Pero ¿qué había de mito y qué había de hombre cuando te sentabas a hablar con él? A Carlos le gusta la pregunta y confiesa que él «no era nada luismiguelista. A mí podía no llenarme Luis Miguel como torero, pero sí me atraía tremendamente su personalidad. Y eso lo mantuve virgen toda mi vida. Y lo sigo manteniendo, porque también me pasó con El Cordobés, con el que tuve la ocasión de comer un día y me pegó un abrazo porque le dije: después de conocerte me dan ganas de ir al rastro y quemar mis libros…». Carlos ríe sabiendo, como sabe, que un torero es mucho más que el tipo que rellena el vestido de torear. «Con Luis Miguel tuve mucha suerte porque conocí al hombre y evocamos al mito. Entonces el hombre ya estaba vencido por esa machacante ley que es la vida. Con 68 años y con todo vivido, estaba hastiado. Y el hecho de que yo fuera a hablar con él durante un año le servía de estímulo, porque estaba convencido de que lo había vivido todo y que tenía hastío vital. Pero también es cierto que en algunos momentos salían temas que hacían que regresase el mito, porque nunca dejó de tener aquella personalidad».

 

 

 

Como nunca dejó de mantener en secreto lo que hizo por personajes que militaban políticamente en su frente y con los que, sin embargo, mantenía una relación de entrañable amistad. «Luis Miguel llegó a ir al aeropuerto a esperar a Jorge Semprún, que venía de París, después de haber hecho un par de llamadas para que no tuviese ningún problema, porque estaba en el exilio. Y luego lo acusaban de franquista, que podía serlo, pero célebre es su respuesta en aquella cacería del generalísimo…». Cierto.
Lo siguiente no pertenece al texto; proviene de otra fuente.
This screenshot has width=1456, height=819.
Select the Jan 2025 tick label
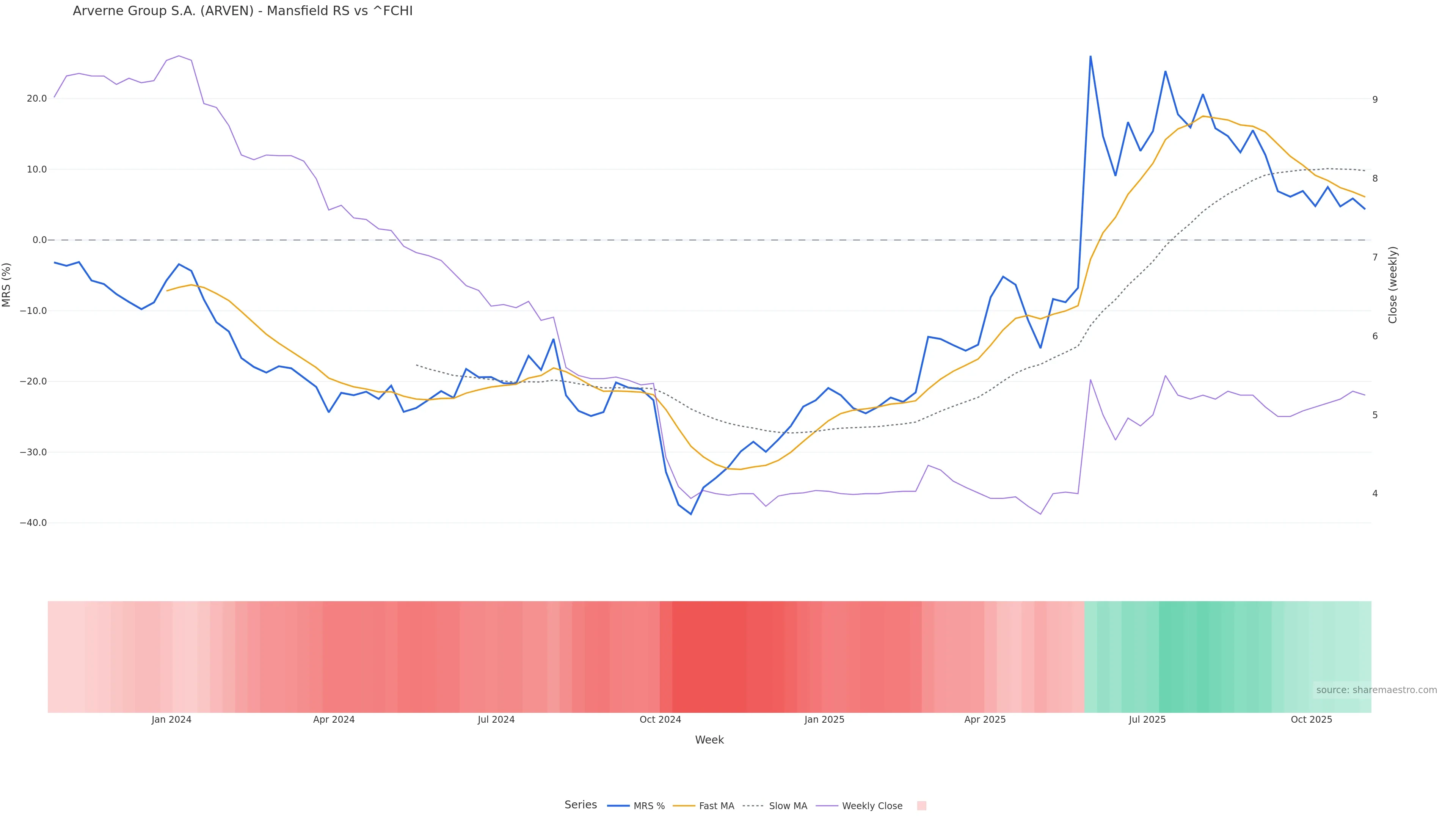(824, 720)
Entonces un ministro del caudillo le preguntó cuál de sus hermanos era el comunista y dice la leyenda que él respondió: «los tres…». Carlos cuenta la versión real que le narró Luis Miguel en el libro. «En realidad le contestó: yo soy el progresista, Pepe el conservador y Domingo el comunista, pero si todos los franquista fuesen como tú, yo sería comunista…». Franco, entonces, divertido por la agilidad mental del torero, le espetó a su ministro: «eso te pasa por meterte con un tipo inteligente…». Recordar eso ahora, cuando quiere asociarse el antitaurinismo a la izquierda y se han perdido los valores vitales de la política y la tauromaquia de antaño, es, cuando menos, sorprendente.

 

 

 

Como lo es que Luis Miguel, franquista declarado, viese en el despacho que tenía su familia en Príncipe de Vergara las reuniones de su hermano Domingo con altos cargos del PC. Luis Miguel veía, por las rendijas de las puertas, que allí se estaban cociendo cosas, pero nunca dijo nada. Su lealtad familiar siempre se lo impidió. Cuando su hermano Domingo, entonces su apoderado, salía para charlar con él sobre el planteamiento de la temporada, él le preguntaba: «Qué Domingo, PeCes gordos…». Me pregunto si el tal Alberto Garzón o Pablo Iglesias, cachorros de una izquierda que ya no tiene identidad, conocen las historias que se cocieron en la oficina de un torero como Luis Miguel.